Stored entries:
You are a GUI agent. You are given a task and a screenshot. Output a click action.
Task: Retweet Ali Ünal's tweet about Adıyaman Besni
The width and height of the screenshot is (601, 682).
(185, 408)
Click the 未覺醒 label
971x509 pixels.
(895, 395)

WHAT IS BEING ASKED:
Each entry above is to be transcribed exactly as it was written.

ANSWER BOX:
You are a GUI agent. You are given a task and a screenshot. Output a click action.
Task: Retweet Ali Ünal's tweet about Adıyaman Besni
The width and height of the screenshot is (601, 682).
(185, 408)
Click the 未覺醒 label
971x509 pixels.
(895, 395)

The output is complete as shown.